Polaroids: Mapplethorpe
At the Whitney Museum, New York, in collaboration with the Robert Mapplethorpe Foundation
May 3 through Sept. 7, 2008

 

ROBERT MAPPLETHORPE’S Polaroid photographs are not a well-known part of his œuvre, but they contain virtually all of the basic themes and elements that blossomed and matured in his later work. Beginning in 1970 and for roughly five years when he was in his twenties, Mapplethorpe created a body of work that runs to roughly 1,500 Polaroid photos. The Whitney Museum of American Art in New York recently mounted an exhibit of about a hundred of these pictures entitled “Polaroids: Mapplethorpe” in its Sondra Gilman Gallery. The exhibit was curated by Sylvia Wolf, recently named Director of the Henry Art Gallery in Seattle, Washington, in collaboration with the Robert Mapplethorpe Foundation in New York.

Wolf’s judicious selections amply illustrate each genre for which Mapplethorpe is best known, including still lifes, portraits, and figure studies, as well as the artist’s early explorations of gay sexuality that would lead to his infamous “dirty pictures,” as the artist himself called them. The seeds of Mapplethorpe’s interests are all here, only before he absorbed the more exacting formalistic influences of several predecessors that typify his later work. Also, the Polaroids precede his hiring of master printers to produce the results he sought, though he continued to use a Polaroid sometimes for set-ups and trial shots.

Robert Mapplethorpe, untitled (invitation to Light Gallery opening), 1973 (Whitney Museum of Art). This photo was used as the insignia for the exhibit.
Robert Mapplethorpe, untitled (invitation to Light Gallery opening), 1973
(Whitney Museum of Art). This photo was used as the insignia for the exhibit.

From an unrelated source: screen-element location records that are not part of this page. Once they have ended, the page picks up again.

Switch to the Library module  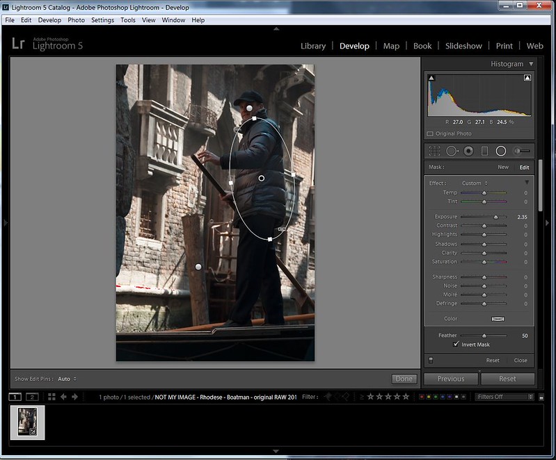[x=312, y=46]
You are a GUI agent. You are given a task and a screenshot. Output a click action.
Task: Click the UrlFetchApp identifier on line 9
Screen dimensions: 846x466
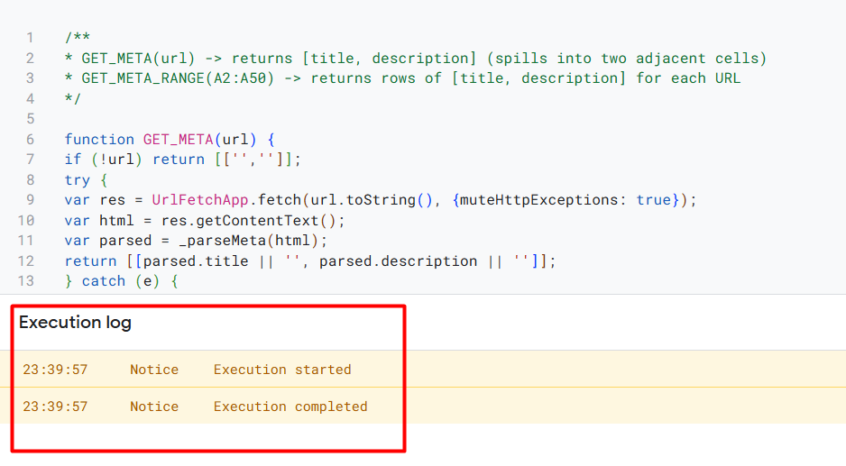coord(199,200)
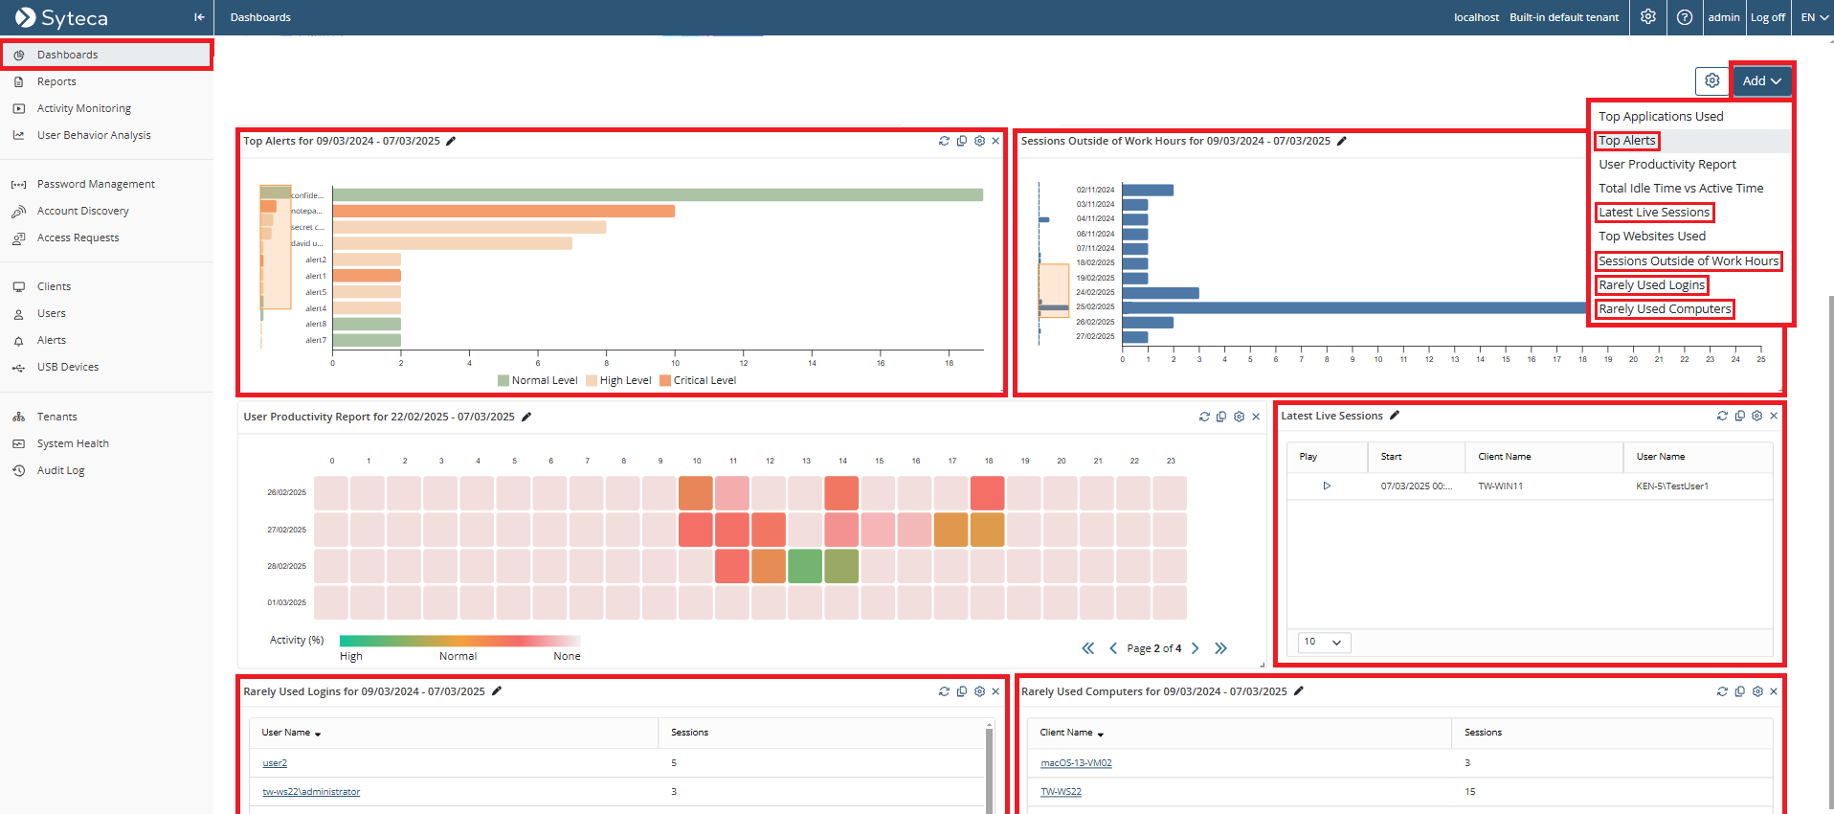Go to next page of productivity report
Image resolution: width=1834 pixels, height=814 pixels.
[1195, 648]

Mapplethorpe stated in a 1988 interview that photography “was the perfect medium, or so it seemed, for the 70’s and 80’s, when everything was fast. If I were to make something that took two weeks to do, I’d lose my enthusiasm. It would become an act of labor and the love would be gone.” But if the Polaroid’s ability to provide instant gratification matched the spirit of the times, it’s also the case that Mapplethorpe was at this time a regular user of cocaine and a variety of other drugs. What’s more, the quest for immediate gratification extended to the kind of sexuality he compulsively practiced. His regular cruising at the Mineshaft and other gay sex bars certainly wasn’t about forming long-term relationships. During the years represented by this Whitney exhibit, Mapplethorpe was actually in the midst of what would prove his most exclusive and devoted liaison (other than his long association with singer-poet Patti Smith), with his mentor and sponsor, Sam Wagstaff.

Prior to his connection to the wealthy and erudite Wagstaff, while under the tutelage of his friend John McEndry, who was then curator of prints and photography at the Metropolitan Museum, Mapplethorpe was given access to the Met’s photography collection, where he was first exposed to the earlier masters of the medium. Although he did not approach the opportunity with anything that could be considered a scholarly interest, he did get a feast of important visual images to consider and learn from. Later, as a couple, Wagstaff and Mapplethorpe continued that education as the older partner amassed one of the finest and largest collections of both historic and contemporary photographs in the U.S., including over 5,000 images that were eventually acquired by the Getty Museum.

As Sylvia Wolf cogently states in the exhibit’s accompanying catalog essay, “With the instant camera and film, Mapplethorpe defined his sexual identity and artistic persona, developed the basic style and subject matter of his work, and established the personal relationships that would become the foundation of his artistic success. But above all, Mapplethorpe learned how to see photographically with the Polaroid camera.” The principal difference between Mapplethorpe’s Polaroids and his later, more emotionally distant and technically exacting photographs is the immediacy of his subjects’ responses to being photographed. The Polaroids are more spontaneous and experimental, less studied, and sexier because of this quality of instantaneity.